Wanders R B K, van Loo H M, Vermunt J K, Meijer R R, Hartman C A, Schoevers R A, Wardenaar K J, de Jonge P
University of Groningen, University Medical Center Groningen,Interdisciplinary Center Psychopathology and Emotion regulation (ICPE),Groningen,The Netherlands.
Department of Methodology and Statistics,Tilburg University,Tilburg,The Netherlands.
Psychol Med. 2016 Dec;46(16):3371-3382. doi: 10.1017/S0033291716002221. Epub 2016 Sep 14.
In search of empirical classifications of depression and anxiety, most subtyping studies focus solely on symptoms and do so within a single disorder.
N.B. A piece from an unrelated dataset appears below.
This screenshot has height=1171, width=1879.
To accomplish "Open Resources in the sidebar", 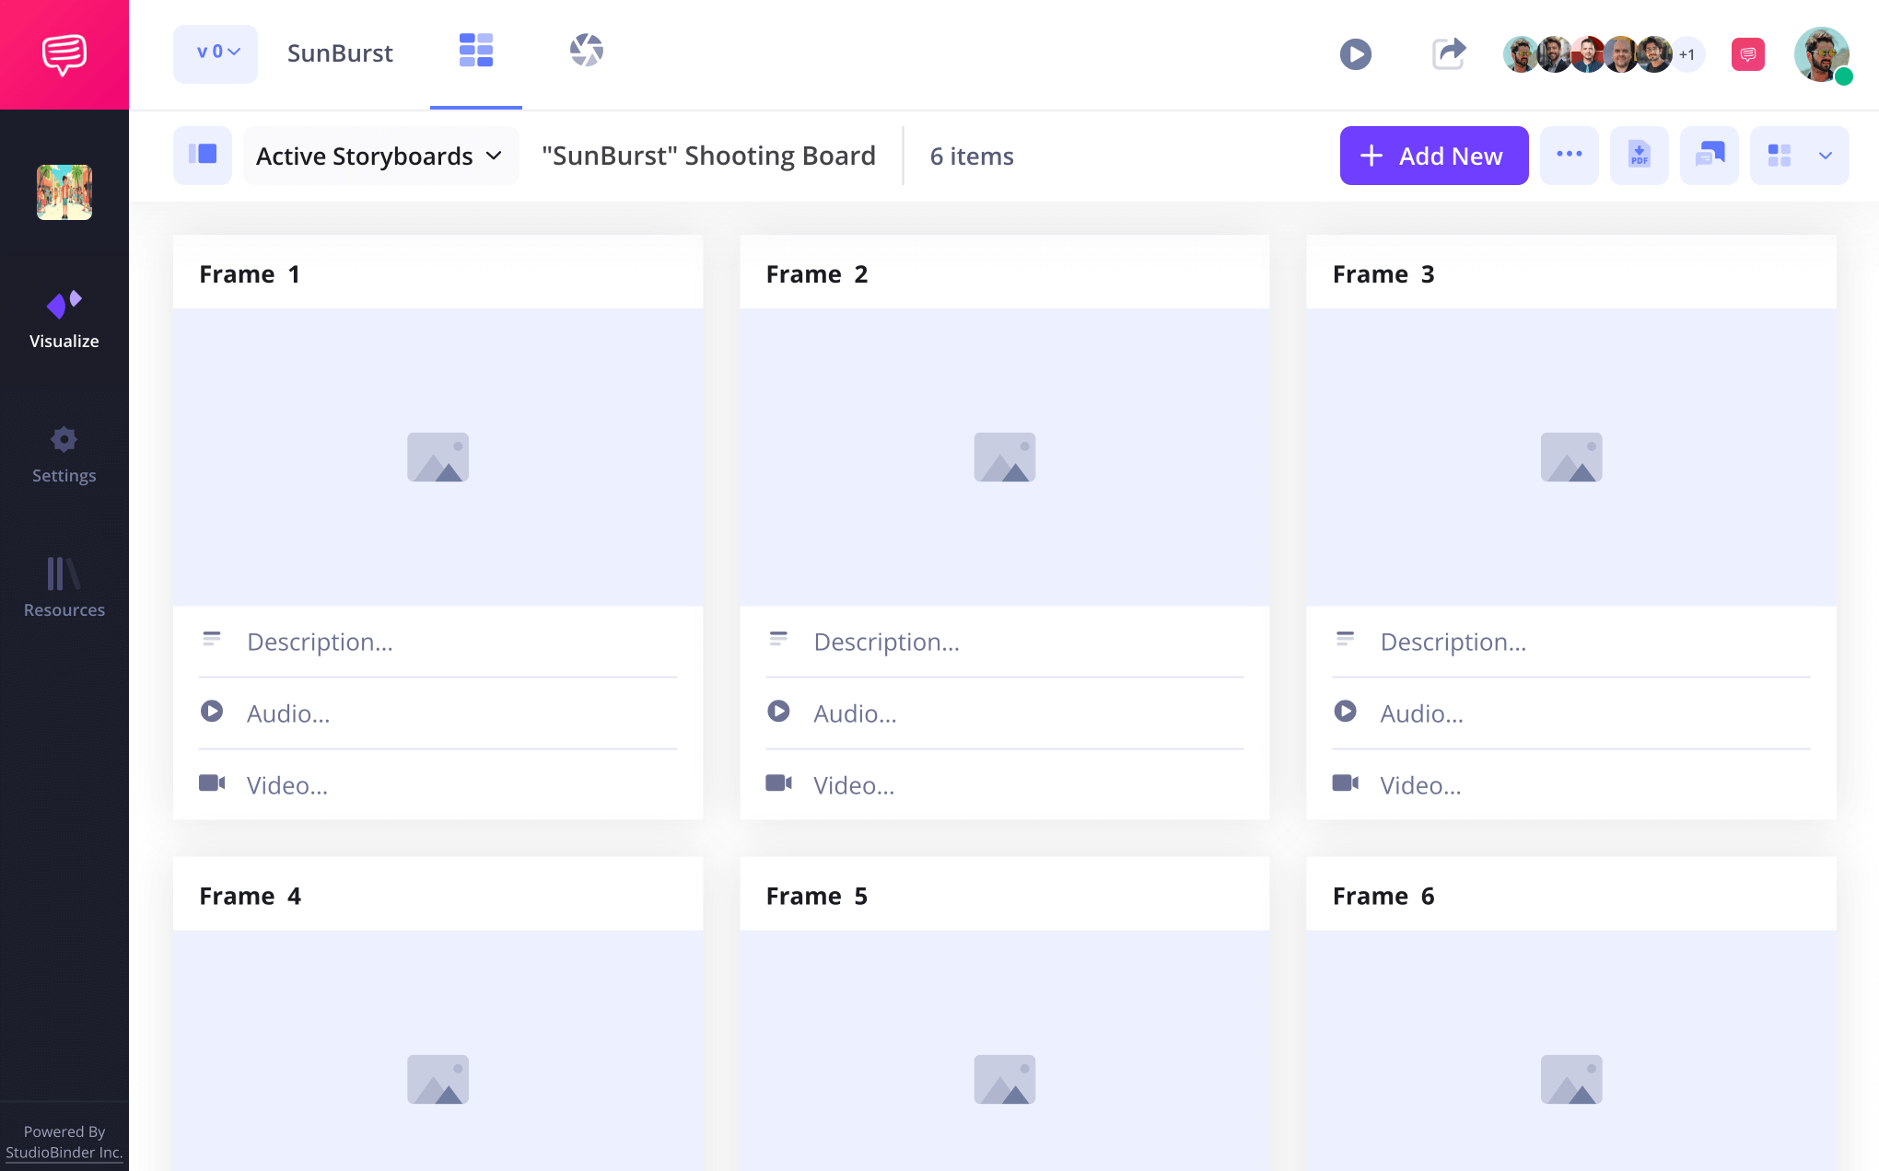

This study aimed to identify and validate cross-diagnostic subtypes by simultaneously considering symptoms of depression and anxiety, and disability measures.
A large cohort of adults (Lifelines, n = 73 403) had a full assessment of 16 symptoms of mood and anxiety disorders, and measurement of physical, social and occupational disability. The best-fitting subtyping model was identified by comparing different hybrid mixture models with and without disability covariates on fit criteria in an independent test sample. The best model's classes were compared across a range of external variables.
The best-fitting Mixed Measurement Item Response Theory model with disability covariates identified five classes. Accounting for disability improved differentiation between people reporting isolated non-specific symptoms ['Somatic' (13.0%), and 'Worried' (14.0%)] and psychopathological symptoms ['Subclinical' (8.8%), and 'Clinical' (3.3%)]. Classes showed distinct associations with clinically relevant external variables [e.g. somatization: odds ratio (OR) 8.1-12.3, and chronic stress: OR 3.7-4.4]. The Subclinical class reported symptomatology at subthreshold levels while experiencing disability. No pure depression or anxiety, but only mixed classes were found.
An empirical classification model, incorporating both symptoms and disability identified clearly distinct cross-diagnostic subtypes, indicating that diagnostic nets should be cast wider than current phenomenology-based categorical systems.
在寻求抑郁症和焦虑症的实证分类时,大多数亚型研究仅关注症状,且仅在单一疾病范围内进行。本研究旨在通过同时考虑抑郁和焦虑症状以及残疾测量指标来识别和验证跨诊断亚型。
一大群成年人(生命线研究,n = 73403)对情绪和焦虑症的16种症状进行了全面评估,并测量了身体、社会和职业残疾情况。通过在独立测试样本中根据拟合标准比较有无残疾协变量的不同混合混合模型,确定了最佳拟合亚型模型。在一系列外部变量中比较了最佳模型的类别。
具有残疾协变量的最佳拟合混合测量项目反应理论模型确定了五个类别。考虑残疾情况改善了报告孤立非特异性症状(“躯体性”(13.0%)和“担忧性”(14.0%))的人与心理病理症状(“亚临床”(8.8%)和“临床”(3.3%))之间的区分。各类别与临床相关外部变量显示出明显的关联[例如,躯体化:优势比(OR)8.1 - 12.3,慢性应激:OR 3.7 - 4.4]。亚临床类别在经历残疾的同时报告了阈下水平的症状。未发现单纯的抑郁症或焦虑症类别,仅发现了混合类别。
一个结合症状和残疾情况的实证分类模型明确识别出了明显不同的跨诊断亚型,表明诊断网络应比当前基于现象学的分类系统覆盖范围更广。